Data does not support the general use of MHT for the sole purpose of disease prevention as risks often outweigh potential benefits.
Choosing MHT requires an individualized, risk/benefit analysis for each woman’s specific situation. There should be no arbitrary limits on the duration of MHT use.
How this affects my personal practice
For every woman I see for menopausal care, the approach is highly individualized taking into account risks, benefits, and her personal goals for care. The foundation of my care begins with fitness, nutrition, appropriate supplementation, and lifestyle factors with the use of pharmacology when indicated.
Truth be told, in my opinion, I do not think the breast cancer risk is as low as the initial WHI suggests. I also take the thromboembolism (blood clot) risk very seriously, as this risk underlies cardiac events, stroke and dementia. But regardless of what the actual “numerical” risks are in the published literature, what is most important and has stood the test of time is that the benefits outweigh the risks in younger menopausal women and I have no hesitation in prescribing HT for these women with no set limits on duration.
For other women where it may not be so straightforward, the risk/benefit equation carries the day, taking into account her symptoms, the effectiveness of HT in resolving those symptoms, risks for fracture, and other components of her medical history.

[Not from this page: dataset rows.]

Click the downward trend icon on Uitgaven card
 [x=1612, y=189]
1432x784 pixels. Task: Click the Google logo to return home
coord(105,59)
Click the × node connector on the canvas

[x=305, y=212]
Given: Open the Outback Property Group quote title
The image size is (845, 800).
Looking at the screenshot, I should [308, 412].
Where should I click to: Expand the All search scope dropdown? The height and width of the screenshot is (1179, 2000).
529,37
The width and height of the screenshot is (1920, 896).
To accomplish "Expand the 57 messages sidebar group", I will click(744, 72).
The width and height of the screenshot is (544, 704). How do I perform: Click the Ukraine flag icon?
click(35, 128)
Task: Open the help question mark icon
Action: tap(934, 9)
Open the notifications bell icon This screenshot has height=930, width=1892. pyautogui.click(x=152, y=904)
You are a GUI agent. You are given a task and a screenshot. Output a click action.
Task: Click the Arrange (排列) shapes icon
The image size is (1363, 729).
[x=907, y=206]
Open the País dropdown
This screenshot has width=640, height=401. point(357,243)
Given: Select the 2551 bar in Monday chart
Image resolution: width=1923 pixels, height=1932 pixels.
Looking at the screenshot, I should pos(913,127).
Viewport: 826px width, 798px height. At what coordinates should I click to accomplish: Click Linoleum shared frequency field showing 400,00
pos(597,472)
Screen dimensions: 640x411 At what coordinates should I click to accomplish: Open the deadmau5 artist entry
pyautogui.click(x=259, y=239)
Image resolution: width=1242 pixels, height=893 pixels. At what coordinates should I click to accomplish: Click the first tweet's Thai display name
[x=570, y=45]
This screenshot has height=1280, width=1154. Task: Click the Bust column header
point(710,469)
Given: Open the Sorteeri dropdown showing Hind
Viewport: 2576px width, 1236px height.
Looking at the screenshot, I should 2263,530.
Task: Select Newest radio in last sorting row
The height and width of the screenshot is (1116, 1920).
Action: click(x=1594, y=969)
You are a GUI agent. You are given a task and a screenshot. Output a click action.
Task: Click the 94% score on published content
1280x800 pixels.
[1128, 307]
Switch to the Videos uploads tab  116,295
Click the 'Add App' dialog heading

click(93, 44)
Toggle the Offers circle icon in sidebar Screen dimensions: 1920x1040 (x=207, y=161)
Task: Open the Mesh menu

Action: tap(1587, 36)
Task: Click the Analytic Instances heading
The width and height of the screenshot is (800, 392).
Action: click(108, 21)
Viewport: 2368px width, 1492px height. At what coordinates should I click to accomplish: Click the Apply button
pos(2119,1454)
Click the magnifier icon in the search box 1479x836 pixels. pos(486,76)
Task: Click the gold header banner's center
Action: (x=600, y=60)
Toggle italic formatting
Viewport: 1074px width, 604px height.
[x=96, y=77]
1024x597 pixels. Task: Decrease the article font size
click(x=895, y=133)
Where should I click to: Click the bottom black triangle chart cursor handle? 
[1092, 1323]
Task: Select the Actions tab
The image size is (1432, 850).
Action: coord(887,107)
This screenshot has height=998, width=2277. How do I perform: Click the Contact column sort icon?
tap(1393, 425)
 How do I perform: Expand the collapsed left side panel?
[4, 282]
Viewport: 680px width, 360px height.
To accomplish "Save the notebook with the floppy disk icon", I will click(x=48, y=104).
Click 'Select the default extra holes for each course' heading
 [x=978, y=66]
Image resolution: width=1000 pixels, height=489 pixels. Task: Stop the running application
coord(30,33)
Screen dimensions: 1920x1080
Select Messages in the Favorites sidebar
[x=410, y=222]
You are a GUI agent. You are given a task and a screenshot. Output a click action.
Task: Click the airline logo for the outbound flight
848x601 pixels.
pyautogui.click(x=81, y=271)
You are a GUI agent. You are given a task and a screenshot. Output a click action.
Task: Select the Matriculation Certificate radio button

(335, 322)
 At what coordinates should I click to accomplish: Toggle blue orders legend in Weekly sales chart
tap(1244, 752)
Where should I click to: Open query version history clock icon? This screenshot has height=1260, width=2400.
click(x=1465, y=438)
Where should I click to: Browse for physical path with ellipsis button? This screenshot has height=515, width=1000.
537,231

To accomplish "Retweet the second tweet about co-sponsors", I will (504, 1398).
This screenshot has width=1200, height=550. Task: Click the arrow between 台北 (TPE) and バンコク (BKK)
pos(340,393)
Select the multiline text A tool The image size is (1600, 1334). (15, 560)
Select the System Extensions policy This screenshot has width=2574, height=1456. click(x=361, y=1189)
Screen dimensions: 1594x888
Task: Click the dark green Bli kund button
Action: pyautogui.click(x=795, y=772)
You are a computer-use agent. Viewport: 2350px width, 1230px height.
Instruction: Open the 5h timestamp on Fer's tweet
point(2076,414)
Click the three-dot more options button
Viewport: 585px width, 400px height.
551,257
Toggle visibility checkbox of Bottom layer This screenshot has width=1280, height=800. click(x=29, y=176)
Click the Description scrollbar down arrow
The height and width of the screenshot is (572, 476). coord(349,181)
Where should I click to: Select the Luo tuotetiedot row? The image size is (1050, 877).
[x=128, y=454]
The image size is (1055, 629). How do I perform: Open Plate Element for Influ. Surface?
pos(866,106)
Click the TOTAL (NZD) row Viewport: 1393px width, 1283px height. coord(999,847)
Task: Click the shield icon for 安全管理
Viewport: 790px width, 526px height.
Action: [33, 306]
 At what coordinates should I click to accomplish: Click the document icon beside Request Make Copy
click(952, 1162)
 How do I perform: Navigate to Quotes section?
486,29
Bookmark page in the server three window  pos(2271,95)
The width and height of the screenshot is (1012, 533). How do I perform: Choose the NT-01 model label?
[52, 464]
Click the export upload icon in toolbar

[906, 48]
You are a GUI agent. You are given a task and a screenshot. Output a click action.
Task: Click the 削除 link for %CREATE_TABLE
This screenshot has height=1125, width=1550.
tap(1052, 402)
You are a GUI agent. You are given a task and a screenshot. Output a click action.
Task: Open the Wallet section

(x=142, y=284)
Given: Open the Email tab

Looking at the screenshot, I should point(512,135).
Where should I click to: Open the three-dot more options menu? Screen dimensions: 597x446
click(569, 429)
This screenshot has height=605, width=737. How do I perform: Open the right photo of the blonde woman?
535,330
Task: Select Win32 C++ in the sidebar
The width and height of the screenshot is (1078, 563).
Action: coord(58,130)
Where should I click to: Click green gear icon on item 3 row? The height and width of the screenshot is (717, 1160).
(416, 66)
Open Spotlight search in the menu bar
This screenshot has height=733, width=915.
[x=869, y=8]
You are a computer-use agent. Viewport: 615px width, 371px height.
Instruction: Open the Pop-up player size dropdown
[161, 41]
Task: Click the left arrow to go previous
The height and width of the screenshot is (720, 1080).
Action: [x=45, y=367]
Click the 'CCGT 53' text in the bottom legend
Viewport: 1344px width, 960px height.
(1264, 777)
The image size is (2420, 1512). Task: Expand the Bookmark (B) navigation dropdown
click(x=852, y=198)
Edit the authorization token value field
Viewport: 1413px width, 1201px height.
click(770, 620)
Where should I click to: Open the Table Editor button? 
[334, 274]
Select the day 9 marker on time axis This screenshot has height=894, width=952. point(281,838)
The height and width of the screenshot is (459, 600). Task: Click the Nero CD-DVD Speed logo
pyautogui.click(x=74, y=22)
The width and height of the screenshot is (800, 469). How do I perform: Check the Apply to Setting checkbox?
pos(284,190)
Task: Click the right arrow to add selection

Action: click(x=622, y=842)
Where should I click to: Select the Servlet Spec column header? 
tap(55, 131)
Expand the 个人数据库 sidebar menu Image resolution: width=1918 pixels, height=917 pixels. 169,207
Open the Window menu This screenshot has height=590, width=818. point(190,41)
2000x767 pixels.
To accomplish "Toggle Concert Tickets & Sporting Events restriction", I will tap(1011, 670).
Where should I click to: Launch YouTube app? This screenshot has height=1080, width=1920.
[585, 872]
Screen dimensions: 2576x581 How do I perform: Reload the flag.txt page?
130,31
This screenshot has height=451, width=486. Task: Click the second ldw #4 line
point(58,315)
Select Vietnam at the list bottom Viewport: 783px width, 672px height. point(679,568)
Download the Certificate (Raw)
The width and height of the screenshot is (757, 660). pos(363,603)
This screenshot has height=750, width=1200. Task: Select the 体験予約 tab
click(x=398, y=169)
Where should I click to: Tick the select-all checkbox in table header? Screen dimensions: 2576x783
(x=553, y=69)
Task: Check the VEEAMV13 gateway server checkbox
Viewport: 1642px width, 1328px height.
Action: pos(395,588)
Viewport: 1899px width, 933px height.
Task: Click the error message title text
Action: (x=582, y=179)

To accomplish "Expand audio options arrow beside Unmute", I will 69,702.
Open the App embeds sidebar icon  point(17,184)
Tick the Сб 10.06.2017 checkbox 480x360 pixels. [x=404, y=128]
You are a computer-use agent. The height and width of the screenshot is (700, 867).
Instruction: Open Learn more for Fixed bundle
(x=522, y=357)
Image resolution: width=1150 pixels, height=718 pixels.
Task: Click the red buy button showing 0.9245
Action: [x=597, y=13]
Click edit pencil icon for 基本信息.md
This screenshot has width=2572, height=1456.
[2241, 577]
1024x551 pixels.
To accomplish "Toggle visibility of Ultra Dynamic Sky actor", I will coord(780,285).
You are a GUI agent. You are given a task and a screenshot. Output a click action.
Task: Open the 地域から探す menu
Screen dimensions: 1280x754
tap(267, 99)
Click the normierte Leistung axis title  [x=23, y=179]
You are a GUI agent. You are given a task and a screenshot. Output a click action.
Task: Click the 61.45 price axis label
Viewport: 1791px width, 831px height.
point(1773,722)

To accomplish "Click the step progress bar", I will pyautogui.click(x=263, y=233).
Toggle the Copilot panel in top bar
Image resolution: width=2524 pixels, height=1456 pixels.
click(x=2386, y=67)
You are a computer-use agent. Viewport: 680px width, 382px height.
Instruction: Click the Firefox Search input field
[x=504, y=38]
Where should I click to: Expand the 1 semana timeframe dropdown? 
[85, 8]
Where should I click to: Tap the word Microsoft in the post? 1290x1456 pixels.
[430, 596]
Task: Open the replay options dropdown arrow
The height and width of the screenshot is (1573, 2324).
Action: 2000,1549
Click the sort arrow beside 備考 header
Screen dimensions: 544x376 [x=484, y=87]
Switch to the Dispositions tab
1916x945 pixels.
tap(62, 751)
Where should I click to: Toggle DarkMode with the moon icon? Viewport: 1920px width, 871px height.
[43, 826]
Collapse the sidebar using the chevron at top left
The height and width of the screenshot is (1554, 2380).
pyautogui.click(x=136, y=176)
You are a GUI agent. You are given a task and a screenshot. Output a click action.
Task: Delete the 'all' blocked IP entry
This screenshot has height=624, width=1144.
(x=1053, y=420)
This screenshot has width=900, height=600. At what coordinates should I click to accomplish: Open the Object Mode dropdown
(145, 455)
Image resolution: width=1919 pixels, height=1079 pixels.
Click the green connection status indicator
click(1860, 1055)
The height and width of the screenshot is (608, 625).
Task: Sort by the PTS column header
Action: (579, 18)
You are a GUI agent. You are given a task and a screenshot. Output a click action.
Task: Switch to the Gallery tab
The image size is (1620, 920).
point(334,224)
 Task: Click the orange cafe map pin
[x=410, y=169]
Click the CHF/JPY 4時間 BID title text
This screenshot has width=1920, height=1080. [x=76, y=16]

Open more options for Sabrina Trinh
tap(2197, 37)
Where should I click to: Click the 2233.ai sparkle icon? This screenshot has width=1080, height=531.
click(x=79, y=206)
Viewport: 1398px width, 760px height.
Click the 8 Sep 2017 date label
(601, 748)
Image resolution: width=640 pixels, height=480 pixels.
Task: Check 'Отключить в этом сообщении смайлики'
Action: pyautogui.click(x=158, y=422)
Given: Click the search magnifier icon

My first line is bioidentical FDA-approved estrogen and progesterone and generally prefer the transdermal (skin patch) route for estrogen. For all women, I strongly recommend a mammogram prior to the start of HT and annually while taking HT.
They way forward
This debate is far from over, and with time, new questions will emerge. I applaud the task forces created by NAMS who have done an excellent job of objectively assessing the original literature and the follow-up studies that are the basis for their recommendations. The trends in the NAMS Position Statements over more than a decade have demonstrated increased reassurance of the safety of MHT in younger women, older women at low risk, and even women with genetic predispositions for heritable breast cancer without a personal history of cancer. So with every new article that emerges, the approach is the same. Give it credence, but always put it in the context of the “bigger picture”.
Hi Sue.. thank you for the comment. When someone has a history of a blood clot or pulmonary embolism, the chances of having another one can increase if taking exogenous hormones. For someone like you, a careful risk/benefit analysis is crucial - circumstances around your blood clot, other medical history, any genetic predispositions/family history of blood clot, your symptoms and severity, other non-hormonal therapies you have tried all need to be addressed with an experienced menopausal HT provider to do your case justice. An inexperienced individual may just close the book with your PE history... I would suggest connecting with an experienced provider willing to look at your whole case.
Thank you, Lori, for the comment. I agree with you... it seems that more recently studies have suggested a difference in breast cancer risk between progestins and micronized progesterone. More study is needed as not all studies are concordant, but despite this, my practice is to use micronized progesterone for all my MHT prescriptions.